Committee plans town hall meetings to hear student views on residential life


Daily file photo by Sherry Li

The outside of Allison Hall, which will come together with Shepard Hall and 1838 Chicago to form a “residential neighborhood” under a new University plan. The Undergraduate Residential Experience Committee will host a series of town hall meetings in October to gather student input for recommendations to improve students’ on-campus experiences.

Kelli Nguyen, Development and Recruitment Editor

A University committee will host seven town hall meetings in October to hear student opinions that will inform the committee’s recommendations to improve on-campus living.

“We’re trying to do the work thoroughly so that it’s grounded in research,” said Paul Riel, assistant vice president for residential and dining services and co-chair of the Undergraduate Residential Experience Committee.

All Northwestern students are invited to attend the meetings, which will be held in various locations across campus. The events will include an update from the committee on its work so far, a Q&A and an opportunity for students to discuss on-campus life, said Brad Zakarin, director of residential academic initiatives and a member of the committee.

“We want to hear about the things that students cherish about their time on campus. We want to hear about the things they feel have been constraining factors for their time on campus,” Zakarin said. “It’s really a way for us to ensure that we’re capturing the best of what we have.”

The committee was created last Winter Quarter to improve residence halls in preparation for the two-year live-in requirement, which will likely go into effect in the next academic year. Since its formation, the committee has been discussing students’ current residential experiences as well as researching peer colleges’ residential setups.

Riel said the committee’s goal is to take all of the information and use it to make recommendations for a new residential model.

“We’re not trying to take an idea from somewhere else and cram it into Northwestern,” Riel said. “We are trying to (create) something that’s uniquely Northwestern.”
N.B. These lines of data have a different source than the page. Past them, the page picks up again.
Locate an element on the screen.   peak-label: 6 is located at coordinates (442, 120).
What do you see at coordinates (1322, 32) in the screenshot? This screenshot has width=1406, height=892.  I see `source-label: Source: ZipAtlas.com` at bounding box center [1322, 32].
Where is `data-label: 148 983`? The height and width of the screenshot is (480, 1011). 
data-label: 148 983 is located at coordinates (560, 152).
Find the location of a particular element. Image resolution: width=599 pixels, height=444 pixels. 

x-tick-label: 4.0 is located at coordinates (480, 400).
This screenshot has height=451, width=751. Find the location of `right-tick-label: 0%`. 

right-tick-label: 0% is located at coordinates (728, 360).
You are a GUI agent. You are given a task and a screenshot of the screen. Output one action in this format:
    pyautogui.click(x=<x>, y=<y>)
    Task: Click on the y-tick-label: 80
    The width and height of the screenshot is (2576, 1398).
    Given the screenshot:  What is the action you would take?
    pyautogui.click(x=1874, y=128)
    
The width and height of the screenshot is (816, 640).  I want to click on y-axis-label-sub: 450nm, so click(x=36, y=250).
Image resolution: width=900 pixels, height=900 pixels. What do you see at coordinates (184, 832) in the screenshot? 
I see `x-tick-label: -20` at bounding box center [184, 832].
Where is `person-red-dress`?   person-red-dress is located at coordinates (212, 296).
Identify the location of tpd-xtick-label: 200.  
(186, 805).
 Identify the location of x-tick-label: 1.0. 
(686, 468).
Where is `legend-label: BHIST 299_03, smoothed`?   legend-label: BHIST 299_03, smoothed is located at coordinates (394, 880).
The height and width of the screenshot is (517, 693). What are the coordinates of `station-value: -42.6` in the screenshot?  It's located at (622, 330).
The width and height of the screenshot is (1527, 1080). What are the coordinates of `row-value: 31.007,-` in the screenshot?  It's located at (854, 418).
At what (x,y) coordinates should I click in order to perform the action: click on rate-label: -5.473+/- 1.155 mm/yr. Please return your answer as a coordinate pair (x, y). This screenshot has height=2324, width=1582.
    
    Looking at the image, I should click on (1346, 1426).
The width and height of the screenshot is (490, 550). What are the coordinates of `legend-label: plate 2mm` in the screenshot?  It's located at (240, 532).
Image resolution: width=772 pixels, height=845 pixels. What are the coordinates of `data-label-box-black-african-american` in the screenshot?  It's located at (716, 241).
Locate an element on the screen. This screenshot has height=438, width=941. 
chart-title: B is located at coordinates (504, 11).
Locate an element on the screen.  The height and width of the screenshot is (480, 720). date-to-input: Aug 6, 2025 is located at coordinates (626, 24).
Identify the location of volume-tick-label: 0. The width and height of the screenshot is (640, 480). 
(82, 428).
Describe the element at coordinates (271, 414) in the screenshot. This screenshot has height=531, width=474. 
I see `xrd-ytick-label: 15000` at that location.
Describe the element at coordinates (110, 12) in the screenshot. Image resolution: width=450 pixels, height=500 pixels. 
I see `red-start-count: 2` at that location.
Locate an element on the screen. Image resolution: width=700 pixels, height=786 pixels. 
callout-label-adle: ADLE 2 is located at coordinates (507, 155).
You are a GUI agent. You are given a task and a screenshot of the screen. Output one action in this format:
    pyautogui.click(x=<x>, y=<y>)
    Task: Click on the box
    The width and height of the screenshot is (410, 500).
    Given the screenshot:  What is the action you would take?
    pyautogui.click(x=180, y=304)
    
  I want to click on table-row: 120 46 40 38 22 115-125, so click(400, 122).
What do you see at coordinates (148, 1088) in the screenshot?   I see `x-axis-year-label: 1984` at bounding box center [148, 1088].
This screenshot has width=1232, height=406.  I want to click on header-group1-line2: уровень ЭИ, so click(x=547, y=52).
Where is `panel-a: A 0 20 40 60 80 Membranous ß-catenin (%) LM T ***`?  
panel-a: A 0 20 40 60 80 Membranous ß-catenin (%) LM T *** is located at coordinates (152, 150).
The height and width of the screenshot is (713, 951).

Riel and Zakarin said they’re exploring a “residential neighborhood” model, which their office is piloting with three south campus dorms. Under this model, the recently-renovated Shepard Hall and 1838 Chicago comprise one residential community. Allison Hall is its own residential community, and both communities form one “residential neighborhood.”

Zakarin said each residential hall contributes something different to the neighborhood: Allison has a dining hall, 1838 Chicago has a fitness center and Shepard Hall includes an “engagement center,” a “flexible community space” that includes lounges, classrooms, study spaces, a demo kitchen and a meditation room.

Zakarin said the goal of the “residential neighborhood” is to create a more cohesive community and ease new students’ transition to NU.

“Everybody wins with this model, and we’re really eager to see how students use it,” Zakarin said.

Associated Student Government senator Ross Krasner, who serves on the committee, said he is looking forward to the results of the upcoming meetings.

“If you want to have a say in what the school is doing, or if you’re dissatisfied in any way about what Northwestern is doing, show up to these town halls and have your voice heard,” the Medill junior said.

Riel said student input and the committee’s research will help the University make informed decisions in its attempt to change residential culture on campus.

“We want to make sure that, if we’re going to do this, we’re doing it right,” Riel said.